Godoy recurrió de nuevo a Juan Antonio Llorente quien presentó una memoria titulada
Discursos sobre el orden de procesar en los tribunales de la Inquisición en el que proponía una reforma a fondo de la institución y además de limitar sus competencias a las materias de fe y a los casos de herejía en sentido estricto, pasando el resto a la jurisdicción real o
episcopal –según Llorente, en la línea del
episcopalismo y del
regalismo defendido por la mayoría de los
ilustrados españoles, los obispos estaban mejor preparados para ocuparse de las cuestiones de fe que unos monjes ignorantes que introducen la «esclavitud en los espíritus para desgracia de la humanidad» y además eran nombrados por el poder político cosa que no ocurría con los inquisidores—. Pero Godoy no llevó adelante el proyecto, y ello a pesar de la oposición radical de la élite ilustrada española a la Inquisición y de las presiones exteriores para que fuera abolida, sobre todo por parte de la
República Francesa, nueva aliada de la Monarquía de Carlos IV desde la firma del
Tratado de San Ildefonso (1796). «¿Le faltó valor [a Godoy] o careció de fuerza? Tal vez las dos cosas», afirman La Parra y Casado.
Nicolás de Azara, embajador en Roma, le escribió a Godoy en el verano de 1797:
¿Por qué no acaba V.E. con un tribunal que nos deshonra a la faz de todas las naciones, y restituye su jurisdicción a los obispos, pues, al fin, son inquisidores establecidos por Jesucristo, y los nuestros por el Papa?

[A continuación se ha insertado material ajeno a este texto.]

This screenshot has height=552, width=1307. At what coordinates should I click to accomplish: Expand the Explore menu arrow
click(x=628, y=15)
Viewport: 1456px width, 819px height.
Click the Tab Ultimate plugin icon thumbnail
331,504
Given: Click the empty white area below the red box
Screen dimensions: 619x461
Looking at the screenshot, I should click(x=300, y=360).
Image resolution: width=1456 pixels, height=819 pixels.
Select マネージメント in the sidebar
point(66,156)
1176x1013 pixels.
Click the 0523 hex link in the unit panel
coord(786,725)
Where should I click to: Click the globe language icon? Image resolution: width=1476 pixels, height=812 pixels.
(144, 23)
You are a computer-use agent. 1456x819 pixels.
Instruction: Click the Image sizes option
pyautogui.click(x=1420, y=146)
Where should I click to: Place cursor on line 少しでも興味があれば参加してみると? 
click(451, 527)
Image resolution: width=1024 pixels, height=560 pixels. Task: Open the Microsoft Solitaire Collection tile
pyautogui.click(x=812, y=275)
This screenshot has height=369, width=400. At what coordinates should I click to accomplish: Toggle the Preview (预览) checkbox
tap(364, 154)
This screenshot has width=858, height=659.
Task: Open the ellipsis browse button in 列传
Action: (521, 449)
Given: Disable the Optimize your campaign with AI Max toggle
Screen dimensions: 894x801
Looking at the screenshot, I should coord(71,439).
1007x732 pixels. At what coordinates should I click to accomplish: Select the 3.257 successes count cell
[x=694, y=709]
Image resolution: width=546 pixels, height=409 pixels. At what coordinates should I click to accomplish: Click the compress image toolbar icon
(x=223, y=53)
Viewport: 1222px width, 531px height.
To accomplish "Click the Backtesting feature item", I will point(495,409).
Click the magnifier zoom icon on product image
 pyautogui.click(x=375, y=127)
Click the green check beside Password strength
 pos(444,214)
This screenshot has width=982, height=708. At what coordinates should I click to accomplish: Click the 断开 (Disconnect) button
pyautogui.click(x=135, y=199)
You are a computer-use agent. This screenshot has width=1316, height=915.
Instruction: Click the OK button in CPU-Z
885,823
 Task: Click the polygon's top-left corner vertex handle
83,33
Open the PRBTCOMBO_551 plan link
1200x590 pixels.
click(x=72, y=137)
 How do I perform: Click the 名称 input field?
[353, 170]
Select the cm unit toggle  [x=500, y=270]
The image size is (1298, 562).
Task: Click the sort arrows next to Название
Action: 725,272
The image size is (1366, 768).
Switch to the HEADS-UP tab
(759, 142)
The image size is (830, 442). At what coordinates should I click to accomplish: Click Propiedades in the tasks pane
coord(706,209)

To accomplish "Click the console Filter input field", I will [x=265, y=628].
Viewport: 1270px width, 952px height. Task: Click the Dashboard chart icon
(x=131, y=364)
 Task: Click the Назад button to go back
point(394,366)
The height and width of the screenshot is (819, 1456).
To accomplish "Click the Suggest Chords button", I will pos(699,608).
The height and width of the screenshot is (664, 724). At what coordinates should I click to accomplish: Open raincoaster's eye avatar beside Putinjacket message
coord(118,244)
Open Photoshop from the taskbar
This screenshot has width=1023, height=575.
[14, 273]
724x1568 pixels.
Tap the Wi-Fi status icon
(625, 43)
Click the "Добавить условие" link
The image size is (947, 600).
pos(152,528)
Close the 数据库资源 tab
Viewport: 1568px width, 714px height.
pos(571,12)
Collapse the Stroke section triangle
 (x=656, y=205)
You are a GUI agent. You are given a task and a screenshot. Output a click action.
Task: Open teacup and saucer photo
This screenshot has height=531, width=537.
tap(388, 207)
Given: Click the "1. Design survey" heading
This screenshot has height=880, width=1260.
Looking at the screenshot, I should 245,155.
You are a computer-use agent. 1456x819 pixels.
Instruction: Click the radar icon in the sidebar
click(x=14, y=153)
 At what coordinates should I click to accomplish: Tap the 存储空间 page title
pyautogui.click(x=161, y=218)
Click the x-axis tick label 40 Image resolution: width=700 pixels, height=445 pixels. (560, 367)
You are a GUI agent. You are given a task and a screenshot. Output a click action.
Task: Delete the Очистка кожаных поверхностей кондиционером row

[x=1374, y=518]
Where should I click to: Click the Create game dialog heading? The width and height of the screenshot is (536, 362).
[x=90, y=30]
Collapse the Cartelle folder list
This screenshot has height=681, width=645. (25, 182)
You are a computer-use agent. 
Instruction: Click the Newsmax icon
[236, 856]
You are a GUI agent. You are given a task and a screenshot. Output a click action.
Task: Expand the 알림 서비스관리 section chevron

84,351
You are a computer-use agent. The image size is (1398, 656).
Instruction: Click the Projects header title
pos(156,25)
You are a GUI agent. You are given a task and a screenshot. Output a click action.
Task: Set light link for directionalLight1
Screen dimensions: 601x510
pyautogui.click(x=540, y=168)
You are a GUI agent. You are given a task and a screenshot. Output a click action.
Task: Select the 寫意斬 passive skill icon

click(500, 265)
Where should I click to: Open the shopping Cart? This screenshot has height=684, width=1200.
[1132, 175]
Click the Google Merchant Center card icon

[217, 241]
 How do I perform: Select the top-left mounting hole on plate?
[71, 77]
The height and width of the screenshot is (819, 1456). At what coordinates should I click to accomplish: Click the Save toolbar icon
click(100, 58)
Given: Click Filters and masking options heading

Por esas mismas fechas circuló por España la
Noticia razonada a la religión y al clero del abate
constitucional francés
Henri Grégoire, uno de los principales impulsores europeos de la renovación de Iglesia, en la que invitaba a Godoy a suprimir la Inquisición, una propuesta que volvió a formular en febrero del año siguiente con la
Carta del ciudadano Grégoire, obispo de Blois, a don Ramón José de Arce, arzobispo de Burgos, Inquisidor General de España, inmediatamente prohibida por el Santo Oficio, y en la que argumentaba que la existencia de la Inquisición constituía «una calumnia habitual contra la Iglesia Católica», que en lugar de la violencia debía practicar la caridad. «Cuando veo cristianos que persiguen tengo la sensación de creer que no han leído el
Evangelio», afirmaba Grégoire en la
Carta. La «Carta» fue refutada, entre otros, por el
canónigo y consultor del Santo Oficio
Joaquín Lorenzo Villanueva, a pesar de que era tenido por jansenista y partidario de la reforma de la Iglesia.